Apports de la recherche clinique en cardiologie

Formation continue

ANIMAUX DE COMPAGNIE

Auteur(s) : Carole Ballin

La méthodologie, les cardiopathies acquises des carnivores, ainsi que les traitements mis en œuvre lors d’insuffisance cardiaque sont successivement abordés.

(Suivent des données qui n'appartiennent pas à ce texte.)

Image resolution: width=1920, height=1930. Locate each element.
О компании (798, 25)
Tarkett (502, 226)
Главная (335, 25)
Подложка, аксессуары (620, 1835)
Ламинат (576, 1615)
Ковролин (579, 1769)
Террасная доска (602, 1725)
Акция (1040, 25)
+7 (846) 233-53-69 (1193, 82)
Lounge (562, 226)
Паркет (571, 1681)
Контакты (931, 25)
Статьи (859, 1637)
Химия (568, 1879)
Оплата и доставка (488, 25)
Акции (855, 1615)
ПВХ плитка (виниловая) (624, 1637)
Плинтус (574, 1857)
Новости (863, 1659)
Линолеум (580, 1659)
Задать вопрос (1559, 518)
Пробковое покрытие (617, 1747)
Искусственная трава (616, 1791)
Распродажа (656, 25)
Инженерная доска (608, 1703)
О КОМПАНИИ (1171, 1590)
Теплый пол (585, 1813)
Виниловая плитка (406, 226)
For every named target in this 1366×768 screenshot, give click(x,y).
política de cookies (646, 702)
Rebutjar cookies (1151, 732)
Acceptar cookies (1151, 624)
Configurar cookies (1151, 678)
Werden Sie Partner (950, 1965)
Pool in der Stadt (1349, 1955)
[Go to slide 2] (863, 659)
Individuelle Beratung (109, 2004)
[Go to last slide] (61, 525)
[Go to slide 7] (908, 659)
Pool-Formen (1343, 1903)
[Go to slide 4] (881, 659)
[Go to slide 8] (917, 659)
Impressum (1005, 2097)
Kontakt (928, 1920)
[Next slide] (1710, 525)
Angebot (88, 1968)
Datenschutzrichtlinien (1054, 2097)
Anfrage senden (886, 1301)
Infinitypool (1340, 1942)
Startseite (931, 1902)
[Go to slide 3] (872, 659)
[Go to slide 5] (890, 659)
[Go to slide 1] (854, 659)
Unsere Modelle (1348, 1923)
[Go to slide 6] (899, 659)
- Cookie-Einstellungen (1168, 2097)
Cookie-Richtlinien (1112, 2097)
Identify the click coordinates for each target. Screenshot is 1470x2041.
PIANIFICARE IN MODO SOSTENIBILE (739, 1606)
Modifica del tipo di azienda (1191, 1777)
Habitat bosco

Des études de variabilité afin de valider l’utilisation des méthodes ultrasonores cardio-vasculaires ont été menées par l’équipe de Jean-Louis Pouchelon et Valérie Chetboul (unité de cardiologie d’Alfort, UCA) et celle de Hervé Lefebvre (ENVT), en échographie dite conventionnelle, mais aussi en Doppler tissulaire, nouvelle technique récemment développée. Il s’agissait, dans un premier temps, de s’intéresser notamment à “l’effet opérateur” dans la détermination des mesures des paramètres échocardiographiques, puis de déterminer l’influence de la position de l’animal sur les résultats obtenus. La connaissance de la variabilité de chaque opérateur est essentielle, puisque plus un opérateur est entraîné et plus sa variabilité est faible. Une étude comparative de la variabilité de deux manipulateurs de même expérience (Valérie Chetboul et Anna Tidholm, Suède) a été effectuée chez un animal debout versus un animal couché (48 échographies réalisées chez 4 chiens en une journée, voir bibliographie 1). La comparaison des valeurs obtenues montre que la variabilité intrajour est meilleure ou identique pour la majorité des paramètres écho-cardiographiques en position debout par rapport à la position couchée. L’intérêt de la position debout est donc, pour la première fois, validée méthodologiquement, et est même recommandée lors de stress ou de dyspnée.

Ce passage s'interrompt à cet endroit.